Using Machine Learning to Quantify the Impact of Heterogenous Data on Transformer Failure Risk

Presented By:
Sam McCormick & Jon Garrity
Tagup Inc.
TechCon 2021


Using large-scale distributed computing and a variety of heterogeneous data sources including real-time sensor measurements, dissolved gas measurements, and localized historical weather, we construct a predictive model that allows us to accurately predict remaining useful life and failure probabilities for a fleet of network transformers. We empirically demonstrate that incorporating additional data sources increases the predictive accuracy of our models, as verified by validating predictions such as the number of transformer failures by line item (purchasing code). At a six-month predictive horizon, the average absolute error between predicted and actual failure counts for each line item category was less than one asset; at a one-year predictive horizon, the mean absolute prediction error was less than two assets.

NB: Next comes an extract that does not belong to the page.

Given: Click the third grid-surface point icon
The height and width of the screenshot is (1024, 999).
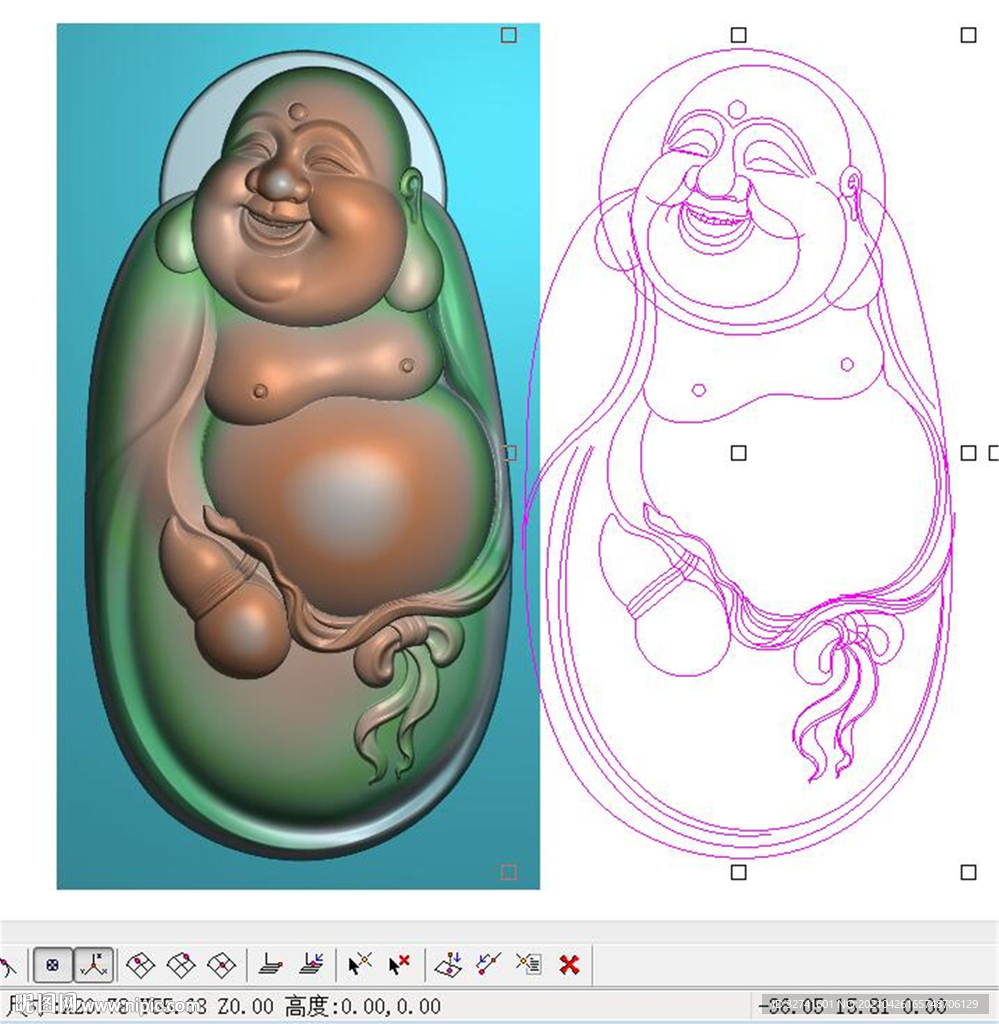Looking at the screenshot, I should coord(220,966).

Transformer failures are expensive, in terms of downtime, manpower, and equipment cost. If fleet operators better understood when particular transformers were likely to fail, they could substantially mitigate these costs with pre-emptive maintenance and removal of high-risk units. In addition, failure risk could be used to estimate key financial metrics in a principled and interpretable manner, allowing improved inventory management and procurement processes for the fleet. However, predicting transformer failure is challenging due to the complex array of internal and external factors that contribute to an asset being removed from service. We have previously demonstrated that machine learning and real-time sensor data can be used to assess failure risk, but remote sensing systems are expensive, and may be insufficient on their own to enable predictions that are accurate enough to be practically useful. To overcome this problem, we have developed a model that incorporates heterogeneous data sources and is robust to high rates of missing data. We demonstrate our model’s ability to accurately predict transformer failures by back testing on historical failure records.

Utilized Data

Con Edison operates a fleet of approximately 28,000 network transformers in the greater New York City area covering the boroughs of Manhattan, Brooklyn, the Bronx, Queens, and the county of Westchester. A subset of these transformers are equipped with remote monitoring system (RMS) sensors, which enable real-time collection of information from each transformer. For this study, we restrict our attention to 4,664 of these transformers with intact RMS data. Our dataset contains information on transformer removals and RMS data from the beginning of 2009 until June 20, 2019, the last date on which data was collected.

Static Attributes

The simplest type of asset-specific information we incorporate in our predictive model is static data, innate features of each transformer that do not change over time. These features include transformer rating, vault style, manufacturer, primary and secondary voltage, and cooling medium.

RMS Data

The remote monitoring sensors installed on the Con Edison transformers capture load, voltage, temperature, pressure, and six binary “flag” variables signaling dangerous conditions such as high oil temperature, water detected in the vault, and backfeed. These measurements are recorded roughly every 10 minutes.

Weather Data

We obtained sixty years of historical weather data via API from Dark Sky, a leading provider of localized weather data. The data is recorded at an hourly frequency from each of the New York City boroughs of Manhattan, Brooklyn, the Bronx, Queens, and the county of Westchester.

Work Order Data (WMS)

Field service data (e.g. work orders/requests) is stored in Con Edison’s Work Management System (WMS). This dataset captures field work related to preventative maintenance (e.g. CINDE time-based inspections, etc.) and corrective maintenance (e.g. PTO switch check, sump pump failures/replacements, transformer replacements, etc.). Two of the nine features are free form text, including work request name and description.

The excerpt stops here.